Monday, May 01, 2006

A dream that became a reality and spread throughout the stars.


I was sad to hear about the death this weekend of economist John Kenneth Galbraith. I was exposed to Galbraith at a fairly young age by my father who had all manner of Galbraith's books in his big collection of political stuff. Galbraith, probably more than any other economist, was someone who made economics digestible to the average palate. Perhaps even more importantly; Galbraith presented a case that capitalism was best served when it functioned to benefit all elements of society.

The Affluent Society, probably his greatest work, shook the world when it came out in the 50's. In that book Galbraith argued that the measure of the wealth of society could not solely be sized in terms of personal wealth but also through the level of commitment to fighting poverty, public safety and infrastructure. It amounted to nothing less gauntlet drawn across the face of western society, particularly the United States. Galbraith challenged us to do better.

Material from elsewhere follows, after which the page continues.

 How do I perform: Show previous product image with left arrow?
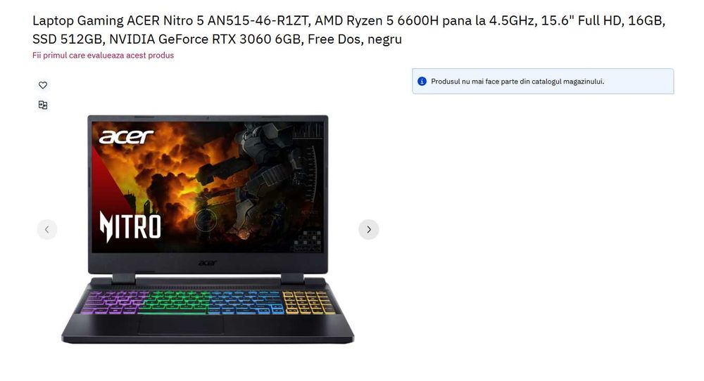47,229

Just before I read of Galbraith's death I had been searching around looking for an article I'd read from Parade sometime in the late 80's. The late, great astronomer Carl Sagan had written a piece proposing a joint manned Mars mission between the United States and the U.S.S.R. The benefits to such a mission were pretty self-evident; increased cooperation between the superpowers, joint scientific advancement, etc. but what really struck me about the idea and what's stayed with me to this day is Sagan's earnest belief that man as a species is coded to find a challenge to surmount, a new world to explore. A mission to Mars would be the ultimate challenge.

While I couldn't find that article I did find this piece by Sagan published in 1992 in The Planetary Report. Sagan summarizes man's exploration of our world and ties into a call to explore other worlds but recognizes that much of the spark of imagination that focused our nation towards these goals has all but disappeared from from public policy.

But since that time, something has soured. The anticipation of progress has been supplanted by a foreboding of technological ruin. I look into my children's eyes and ask myself what kind of future we are preparing for them. We have offered them visions of a future in which--unable to read, to think, to invent, to compete, to make things work, to anticipate events--our nation sinks into lethargy and economic decay; in which ignorance and greed conspire to destroy the air, the water, the soil and the climate; in which, with over 50,000 nuclear warheads still in existence, we permit a nuclear holocaust. The visions we present to our children shape the future. It matters what those visions are. Often they become self-fulfilling prophecies. Dreams are maps.

I do not think it irresponsible to portray even the direst futures; if we are to avoid them, we must understand that they are possible. But where are the alternatives? Where are the dreams that motivate and inspire? Where are the visions of hopeful futures, of times when technology is a tool for human well-being and not a gun on hair trigger pointed at our heads? Our children long for realistic maps of a future they (and we) can be proud of. Where are the cartographers of human purpose?

One of the oldest running disagreements between Mrs. Wormer and myself is over the financial cost of our national space program. Mrs. Wormer, being the bleeding-heart softy that she is, feels the dollars that go into the NASA budget are obscene and would be applied much better to poverty or jobs programs. I'm hugely sympathetic to this point but I don't quite see it the same way. I don't see it as either/ or. I see both as necessary. I see both as challenges. I dream that one day we'll end poverty AND reach for the stars.

The overwhelming thing that seperates men like John Kenneth Galbraith and Carl Sagan is that they look at the world as it is, not as they'd like it to be, and see the huge problems facing mankind yet see those problems as challenges; things to be conquered while other men turn away. There is a hairbreadth's difference between man conquering space and man conquering poverty or hunger. Both are the equivalent of the effort to circumnavigate the globe, or climb Everest or fly across the Atlantic. Both will take the application of enormous resources and imagination. Both offer hope.

To get there we'll need realize that we need to have leaders again that recognize that dreams are maps.